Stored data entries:
• • • • • • •
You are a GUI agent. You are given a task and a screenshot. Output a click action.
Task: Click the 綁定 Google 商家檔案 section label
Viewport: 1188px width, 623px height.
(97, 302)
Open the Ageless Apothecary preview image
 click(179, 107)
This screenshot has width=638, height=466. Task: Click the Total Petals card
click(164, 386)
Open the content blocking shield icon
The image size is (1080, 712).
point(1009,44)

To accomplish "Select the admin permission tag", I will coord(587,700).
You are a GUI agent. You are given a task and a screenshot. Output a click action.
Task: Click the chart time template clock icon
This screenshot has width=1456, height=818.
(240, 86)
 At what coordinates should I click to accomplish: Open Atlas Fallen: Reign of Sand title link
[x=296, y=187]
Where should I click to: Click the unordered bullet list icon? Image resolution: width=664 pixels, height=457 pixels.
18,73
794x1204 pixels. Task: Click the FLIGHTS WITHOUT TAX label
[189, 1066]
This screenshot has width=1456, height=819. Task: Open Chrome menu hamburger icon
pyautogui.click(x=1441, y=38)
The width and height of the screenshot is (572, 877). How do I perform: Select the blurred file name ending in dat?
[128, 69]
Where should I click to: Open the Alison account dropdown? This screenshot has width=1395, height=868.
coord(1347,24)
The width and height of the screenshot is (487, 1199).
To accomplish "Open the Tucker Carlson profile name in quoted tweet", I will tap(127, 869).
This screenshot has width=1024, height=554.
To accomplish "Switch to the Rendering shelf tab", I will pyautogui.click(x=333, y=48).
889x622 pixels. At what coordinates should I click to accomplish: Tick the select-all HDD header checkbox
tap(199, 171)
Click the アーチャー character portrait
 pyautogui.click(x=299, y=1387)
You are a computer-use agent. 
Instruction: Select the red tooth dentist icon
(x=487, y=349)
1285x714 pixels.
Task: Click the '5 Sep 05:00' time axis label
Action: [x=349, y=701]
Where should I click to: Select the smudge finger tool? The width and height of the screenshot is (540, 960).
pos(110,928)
• • • • • • •
**What this task involves:** Please count the lines in the records that contain "will" and reply with the count alone.

**The completed task:** 3